Reducing our carbon footprint at Blickling Estate
Teaming with wildlife and measuring 2km at its widest point, Blickling’s lake supports a diverse ecosystem including carp, pike, reed warblers and great crested grebes. Now its importance has grown even further, as we use it to harness green energy thanks to the National Trust's Renewable Energy Investment Programme.
A new lease of life for the book collection
The library at Blickling has long been home to one of the most important book collections in the Trust, with more than 12,500 books under its care.
You'll find precious first editions of Jane Austen's Pride and Prejudice , as well as two extremely rare copies of the Coverdale Bible, the first English language bible.
The Blickling estate now also features a state-of-the-art water-source heat pump, which sees three miles of pipes connected in a giant loop system under the surface of Blickling's lake, extracting enough heat to warm the house and one of the service wings.
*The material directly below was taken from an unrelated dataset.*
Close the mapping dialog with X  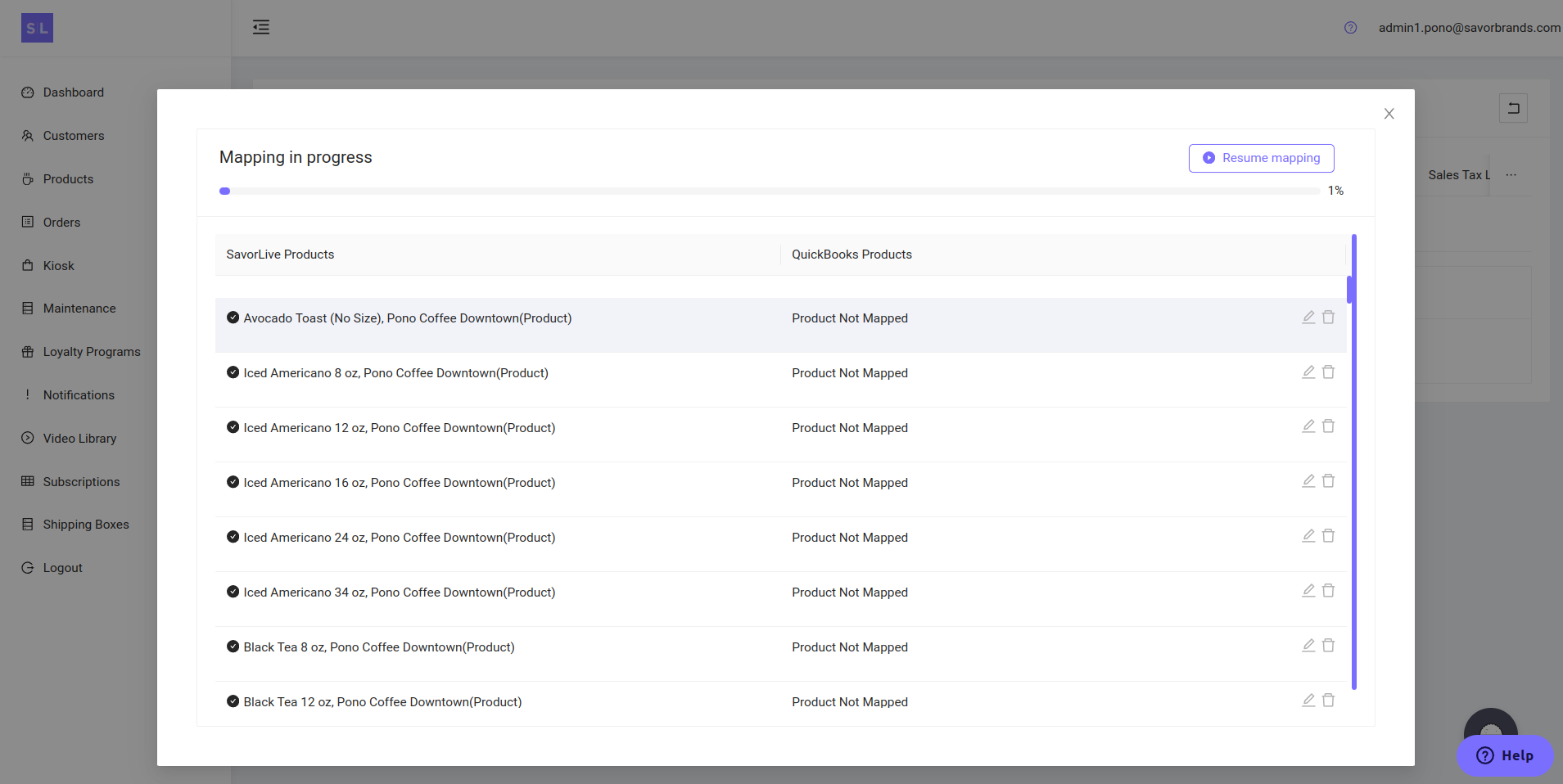pos(1389,114)
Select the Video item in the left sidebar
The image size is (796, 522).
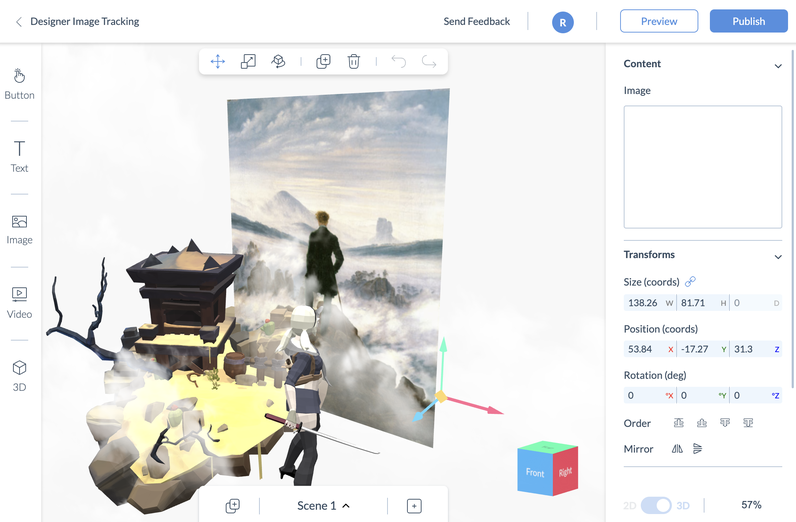pos(19,301)
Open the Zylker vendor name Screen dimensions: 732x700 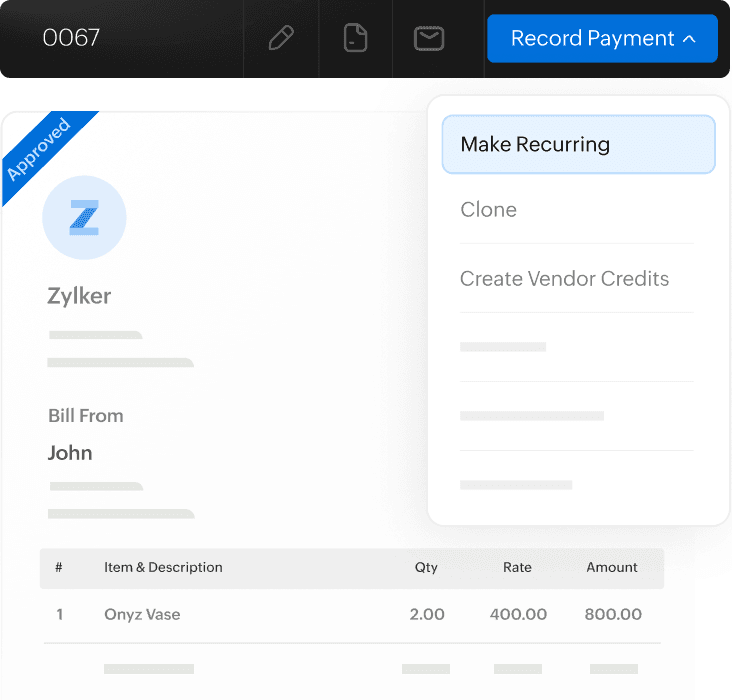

" The delicate nature of our books means a constant ambient temperature is essential for prolonging their life and slowing down the rate of deterioration. The oil fired boilers that we were using, tended to result in temperatures fluctuating; encouraging mould, pests and cracking along the spines of the books."
The scheme is part of the Renewable Energy Investment Programme, which was set up in 2013 in partnership with green energy provider Good Energy.
Thanks to the programme, the system will save the Trust more than £30,000 a year on oil costs.
It will also reduce carbon emissions by 69 tonnes a year and help contribute to the Trust's ambitious target of transferring 50% of its usage over to renewables by 2020.
" It was an easy decision to make, not only will it reduce our carbon footprint and save money that we can be put towards conservation projects here at Blickling, it’s safer for our wildlife too."